** PROBLEM TO SOLVE **
I need all the entries repeated exactly as written.

** EXTRACTED INFORMATION **
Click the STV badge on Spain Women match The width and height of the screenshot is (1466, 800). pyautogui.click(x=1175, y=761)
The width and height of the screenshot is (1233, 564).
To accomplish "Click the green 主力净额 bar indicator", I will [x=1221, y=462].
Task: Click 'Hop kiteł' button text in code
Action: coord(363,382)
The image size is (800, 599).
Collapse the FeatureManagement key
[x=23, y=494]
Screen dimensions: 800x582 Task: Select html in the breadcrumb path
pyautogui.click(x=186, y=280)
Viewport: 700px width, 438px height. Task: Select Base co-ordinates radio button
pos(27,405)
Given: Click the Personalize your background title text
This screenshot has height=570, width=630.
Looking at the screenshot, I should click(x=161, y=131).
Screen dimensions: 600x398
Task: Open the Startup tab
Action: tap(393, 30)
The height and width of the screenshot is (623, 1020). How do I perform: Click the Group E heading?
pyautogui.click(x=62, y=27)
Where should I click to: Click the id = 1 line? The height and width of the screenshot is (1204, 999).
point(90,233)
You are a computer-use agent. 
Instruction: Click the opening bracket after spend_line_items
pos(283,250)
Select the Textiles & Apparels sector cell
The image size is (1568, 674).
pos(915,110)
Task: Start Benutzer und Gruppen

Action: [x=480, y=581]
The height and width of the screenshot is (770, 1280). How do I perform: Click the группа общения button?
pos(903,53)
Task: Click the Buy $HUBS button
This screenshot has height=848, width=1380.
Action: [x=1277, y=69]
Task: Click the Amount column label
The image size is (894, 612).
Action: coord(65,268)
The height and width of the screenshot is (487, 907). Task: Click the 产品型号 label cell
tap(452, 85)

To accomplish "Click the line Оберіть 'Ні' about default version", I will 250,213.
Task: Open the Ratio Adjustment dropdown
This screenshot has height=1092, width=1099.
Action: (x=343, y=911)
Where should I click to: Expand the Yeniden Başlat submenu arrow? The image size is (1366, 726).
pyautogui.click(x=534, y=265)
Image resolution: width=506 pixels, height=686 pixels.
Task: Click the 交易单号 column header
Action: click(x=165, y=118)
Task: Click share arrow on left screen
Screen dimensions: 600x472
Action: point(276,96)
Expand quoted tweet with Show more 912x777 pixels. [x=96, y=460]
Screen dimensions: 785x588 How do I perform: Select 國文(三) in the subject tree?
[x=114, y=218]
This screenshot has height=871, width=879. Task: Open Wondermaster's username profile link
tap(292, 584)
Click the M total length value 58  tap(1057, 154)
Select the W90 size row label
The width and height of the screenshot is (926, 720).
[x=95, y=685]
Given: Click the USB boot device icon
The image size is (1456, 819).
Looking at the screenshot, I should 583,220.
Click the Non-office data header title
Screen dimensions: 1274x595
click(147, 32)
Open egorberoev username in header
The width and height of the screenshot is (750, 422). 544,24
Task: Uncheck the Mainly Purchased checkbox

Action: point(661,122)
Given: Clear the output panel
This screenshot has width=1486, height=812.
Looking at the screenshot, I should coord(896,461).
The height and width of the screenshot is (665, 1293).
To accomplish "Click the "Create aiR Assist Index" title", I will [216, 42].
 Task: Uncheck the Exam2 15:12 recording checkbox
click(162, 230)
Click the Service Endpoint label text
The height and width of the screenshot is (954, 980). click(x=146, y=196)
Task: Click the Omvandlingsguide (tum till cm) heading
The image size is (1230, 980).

** TASK ANSWER **
Click the STV badge on Spain Women match The width and height of the screenshot is (1466, 800). pyautogui.click(x=1175, y=761)
The width and height of the screenshot is (1233, 564).
To accomplish "Click the green 主力净额 bar indicator", I will [x=1221, y=462].
Task: Click 'Hop kiteł' button text in code
Action: coord(363,382)
The image size is (800, 599).
Collapse the FeatureManagement key
[x=23, y=494]
Screen dimensions: 800x582 Task: Select html in the breadcrumb path
pyautogui.click(x=186, y=280)
Viewport: 700px width, 438px height. Task: Select Base co-ordinates radio button
pos(27,405)
Given: Click the Personalize your background title text
This screenshot has height=570, width=630.
Looking at the screenshot, I should click(x=161, y=131).
Screen dimensions: 600x398
Task: Open the Startup tab
Action: tap(393, 30)
The height and width of the screenshot is (623, 1020). How do I perform: Click the Group E heading?
pyautogui.click(x=62, y=27)
Where should I click to: Click the id = 1 line? The height and width of the screenshot is (1204, 999).
point(90,233)
You are a computer-use agent. 
Instruction: Click the opening bracket after spend_line_items
pos(283,250)
Select the Textiles & Apparels sector cell
The image size is (1568, 674).
pos(915,110)
Task: Start Benutzer und Gruppen

Action: [x=480, y=581]
The height and width of the screenshot is (770, 1280). How do I perform: Click the группа общения button?
pos(903,53)
Task: Click the Buy $HUBS button
This screenshot has height=848, width=1380.
Action: [x=1277, y=69]
Task: Click the Amount column label
The image size is (894, 612).
Action: coord(65,268)
The height and width of the screenshot is (487, 907). Task: Click the 产品型号 label cell
tap(452, 85)

To accomplish "Click the line Оберіть 'Ні' about default version", I will 250,213.
Task: Open the Ratio Adjustment dropdown
This screenshot has height=1092, width=1099.
Action: (x=343, y=911)
Where should I click to: Expand the Yeniden Başlat submenu arrow? The image size is (1366, 726).
pyautogui.click(x=534, y=265)
Image resolution: width=506 pixels, height=686 pixels.
Task: Click the 交易单号 column header
Action: click(x=165, y=118)
Task: Click share arrow on left screen
Screen dimensions: 600x472
Action: point(276,96)
Expand quoted tweet with Show more 912x777 pixels. [x=96, y=460]
Screen dimensions: 785x588 How do I perform: Select 國文(三) in the subject tree?
[x=114, y=218]
This screenshot has height=871, width=879. Task: Open Wondermaster's username profile link
tap(292, 584)
Click the M total length value 58  tap(1057, 154)
Select the W90 size row label
The width and height of the screenshot is (926, 720).
[x=95, y=685]
Given: Click the USB boot device icon
The image size is (1456, 819).
Looking at the screenshot, I should 583,220.
Click the Non-office data header title
Screen dimensions: 1274x595
click(147, 32)
Open egorberoev username in header
The width and height of the screenshot is (750, 422). 544,24
Task: Uncheck the Mainly Purchased checkbox

Action: point(661,122)
Given: Clear the output panel
This screenshot has width=1486, height=812.
Looking at the screenshot, I should coord(896,461).
The height and width of the screenshot is (665, 1293).
To accomplish "Click the "Create aiR Assist Index" title", I will [216, 42].
 Task: Uncheck the Exam2 15:12 recording checkbox
click(162, 230)
Click the Service Endpoint label text
The height and width of the screenshot is (954, 980). click(x=146, y=196)
Task: Click the Omvandlingsguide (tum till cm) heading
The image size is (1230, 980).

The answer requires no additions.